[Excerpts from a dataset]
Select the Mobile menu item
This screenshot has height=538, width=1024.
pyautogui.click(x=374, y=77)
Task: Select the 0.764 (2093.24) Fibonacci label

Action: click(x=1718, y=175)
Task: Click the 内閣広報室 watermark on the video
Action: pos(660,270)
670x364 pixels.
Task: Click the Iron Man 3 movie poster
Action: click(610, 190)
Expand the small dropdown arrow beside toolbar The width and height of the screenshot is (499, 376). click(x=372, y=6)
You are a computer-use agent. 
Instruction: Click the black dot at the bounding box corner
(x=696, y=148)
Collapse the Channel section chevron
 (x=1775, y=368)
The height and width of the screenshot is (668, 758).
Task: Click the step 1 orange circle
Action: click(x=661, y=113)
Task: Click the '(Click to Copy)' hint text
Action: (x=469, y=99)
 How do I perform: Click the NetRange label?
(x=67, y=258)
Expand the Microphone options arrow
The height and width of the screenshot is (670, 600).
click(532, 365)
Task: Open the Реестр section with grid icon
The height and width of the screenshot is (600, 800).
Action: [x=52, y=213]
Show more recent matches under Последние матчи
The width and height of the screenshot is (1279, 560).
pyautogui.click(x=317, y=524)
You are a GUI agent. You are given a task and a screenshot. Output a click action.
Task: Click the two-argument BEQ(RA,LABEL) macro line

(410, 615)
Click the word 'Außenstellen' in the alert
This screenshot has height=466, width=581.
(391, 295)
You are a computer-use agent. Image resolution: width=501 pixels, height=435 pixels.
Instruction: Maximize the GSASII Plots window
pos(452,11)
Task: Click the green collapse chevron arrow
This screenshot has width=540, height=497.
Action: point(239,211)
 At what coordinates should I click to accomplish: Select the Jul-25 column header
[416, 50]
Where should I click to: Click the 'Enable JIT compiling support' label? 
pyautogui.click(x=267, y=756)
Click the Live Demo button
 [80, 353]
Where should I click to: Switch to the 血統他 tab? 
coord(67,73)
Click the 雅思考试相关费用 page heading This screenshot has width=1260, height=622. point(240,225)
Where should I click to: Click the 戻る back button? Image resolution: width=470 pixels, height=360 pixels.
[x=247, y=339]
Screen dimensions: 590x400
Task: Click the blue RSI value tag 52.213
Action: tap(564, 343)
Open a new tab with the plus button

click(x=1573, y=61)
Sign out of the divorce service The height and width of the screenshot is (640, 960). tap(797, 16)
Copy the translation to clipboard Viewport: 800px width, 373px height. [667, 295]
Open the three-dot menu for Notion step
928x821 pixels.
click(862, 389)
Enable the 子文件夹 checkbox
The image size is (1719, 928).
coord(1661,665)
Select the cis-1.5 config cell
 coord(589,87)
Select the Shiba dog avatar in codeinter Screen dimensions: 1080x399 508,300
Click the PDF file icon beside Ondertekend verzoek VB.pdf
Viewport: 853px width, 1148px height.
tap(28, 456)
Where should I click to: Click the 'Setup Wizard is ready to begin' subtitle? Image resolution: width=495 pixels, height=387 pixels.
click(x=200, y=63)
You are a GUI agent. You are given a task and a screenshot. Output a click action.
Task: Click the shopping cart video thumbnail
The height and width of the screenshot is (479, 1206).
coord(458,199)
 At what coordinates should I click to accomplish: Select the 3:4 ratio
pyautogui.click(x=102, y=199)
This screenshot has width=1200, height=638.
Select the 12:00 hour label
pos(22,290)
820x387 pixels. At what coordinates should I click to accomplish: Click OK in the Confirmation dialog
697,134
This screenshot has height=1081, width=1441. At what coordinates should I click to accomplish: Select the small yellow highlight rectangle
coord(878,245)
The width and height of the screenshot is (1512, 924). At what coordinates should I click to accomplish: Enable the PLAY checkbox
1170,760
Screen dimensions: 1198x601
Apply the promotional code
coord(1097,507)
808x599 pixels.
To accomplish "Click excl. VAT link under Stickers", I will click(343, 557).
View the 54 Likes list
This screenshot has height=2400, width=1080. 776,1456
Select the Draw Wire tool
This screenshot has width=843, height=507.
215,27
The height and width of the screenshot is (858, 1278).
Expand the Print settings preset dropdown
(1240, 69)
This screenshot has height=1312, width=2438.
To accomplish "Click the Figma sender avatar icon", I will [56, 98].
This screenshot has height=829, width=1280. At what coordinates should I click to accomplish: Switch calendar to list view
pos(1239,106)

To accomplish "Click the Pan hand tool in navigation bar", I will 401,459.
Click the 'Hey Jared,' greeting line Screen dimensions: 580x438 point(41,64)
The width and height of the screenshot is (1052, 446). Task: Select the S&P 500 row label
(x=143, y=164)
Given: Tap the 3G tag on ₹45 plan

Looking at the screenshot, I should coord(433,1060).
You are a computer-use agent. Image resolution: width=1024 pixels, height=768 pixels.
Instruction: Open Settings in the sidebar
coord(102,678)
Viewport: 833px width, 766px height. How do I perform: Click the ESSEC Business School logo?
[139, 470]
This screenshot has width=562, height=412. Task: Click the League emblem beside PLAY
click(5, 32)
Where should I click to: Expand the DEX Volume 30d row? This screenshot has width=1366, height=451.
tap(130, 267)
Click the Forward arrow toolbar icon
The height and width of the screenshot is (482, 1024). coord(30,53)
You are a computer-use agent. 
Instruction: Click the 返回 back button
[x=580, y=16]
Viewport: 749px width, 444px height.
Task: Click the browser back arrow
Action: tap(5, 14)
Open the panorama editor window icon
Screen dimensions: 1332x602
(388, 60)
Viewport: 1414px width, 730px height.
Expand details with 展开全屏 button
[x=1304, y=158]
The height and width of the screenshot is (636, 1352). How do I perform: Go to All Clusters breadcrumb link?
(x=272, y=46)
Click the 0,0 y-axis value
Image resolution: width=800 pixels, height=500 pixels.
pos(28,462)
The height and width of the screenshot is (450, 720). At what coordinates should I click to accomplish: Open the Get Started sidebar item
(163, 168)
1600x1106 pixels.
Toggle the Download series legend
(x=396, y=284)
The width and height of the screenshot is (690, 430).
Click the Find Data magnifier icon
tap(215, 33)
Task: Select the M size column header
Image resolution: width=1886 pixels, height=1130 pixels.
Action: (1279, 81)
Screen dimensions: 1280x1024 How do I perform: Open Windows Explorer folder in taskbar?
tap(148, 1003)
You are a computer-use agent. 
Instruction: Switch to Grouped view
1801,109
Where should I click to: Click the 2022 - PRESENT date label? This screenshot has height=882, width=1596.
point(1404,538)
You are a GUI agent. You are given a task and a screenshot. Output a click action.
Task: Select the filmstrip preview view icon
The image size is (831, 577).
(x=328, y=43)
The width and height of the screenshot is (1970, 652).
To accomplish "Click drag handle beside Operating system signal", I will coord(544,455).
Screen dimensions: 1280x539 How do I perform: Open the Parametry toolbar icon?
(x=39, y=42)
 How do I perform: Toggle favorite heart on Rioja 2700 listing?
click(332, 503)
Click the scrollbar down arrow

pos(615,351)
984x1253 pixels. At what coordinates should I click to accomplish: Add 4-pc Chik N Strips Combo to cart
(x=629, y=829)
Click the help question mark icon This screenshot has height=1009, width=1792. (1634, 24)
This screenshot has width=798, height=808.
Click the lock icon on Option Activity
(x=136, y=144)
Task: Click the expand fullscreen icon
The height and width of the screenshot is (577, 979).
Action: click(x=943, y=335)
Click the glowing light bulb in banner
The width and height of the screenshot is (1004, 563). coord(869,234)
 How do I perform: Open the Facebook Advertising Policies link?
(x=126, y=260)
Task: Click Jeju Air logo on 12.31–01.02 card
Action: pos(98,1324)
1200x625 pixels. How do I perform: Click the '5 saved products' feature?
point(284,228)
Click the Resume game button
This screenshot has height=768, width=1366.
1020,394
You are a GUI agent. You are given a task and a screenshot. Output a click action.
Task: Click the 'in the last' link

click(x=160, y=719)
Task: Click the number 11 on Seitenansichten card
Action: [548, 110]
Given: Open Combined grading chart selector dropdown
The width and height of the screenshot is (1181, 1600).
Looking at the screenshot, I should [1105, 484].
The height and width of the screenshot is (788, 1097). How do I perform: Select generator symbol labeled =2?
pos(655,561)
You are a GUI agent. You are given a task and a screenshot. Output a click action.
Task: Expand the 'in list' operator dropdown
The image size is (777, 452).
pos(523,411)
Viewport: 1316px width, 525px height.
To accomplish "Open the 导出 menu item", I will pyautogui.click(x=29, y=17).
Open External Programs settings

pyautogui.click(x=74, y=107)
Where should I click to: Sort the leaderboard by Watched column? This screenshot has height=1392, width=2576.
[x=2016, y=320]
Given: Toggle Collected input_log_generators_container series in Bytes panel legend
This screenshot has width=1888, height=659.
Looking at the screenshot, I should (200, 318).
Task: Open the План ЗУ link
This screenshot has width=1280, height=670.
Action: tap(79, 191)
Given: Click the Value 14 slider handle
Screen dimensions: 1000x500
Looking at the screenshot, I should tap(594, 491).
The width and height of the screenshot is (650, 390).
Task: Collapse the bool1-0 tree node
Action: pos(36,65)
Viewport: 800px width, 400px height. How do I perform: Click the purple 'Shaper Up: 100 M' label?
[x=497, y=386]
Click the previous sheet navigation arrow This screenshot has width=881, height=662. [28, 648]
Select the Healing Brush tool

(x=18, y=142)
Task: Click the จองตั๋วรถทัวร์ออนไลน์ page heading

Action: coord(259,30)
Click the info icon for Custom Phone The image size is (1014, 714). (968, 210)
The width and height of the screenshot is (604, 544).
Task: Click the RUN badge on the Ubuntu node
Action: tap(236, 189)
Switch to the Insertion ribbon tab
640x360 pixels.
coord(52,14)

Exercise description:
For every line above with the word "avatar" in it, make a copy.

Exercise result:
Select the Shiba dog avatar in codeinter Screen dimensions: 1080x399 508,300
To accomplish "Click the Figma sender avatar icon", I will [56, 98].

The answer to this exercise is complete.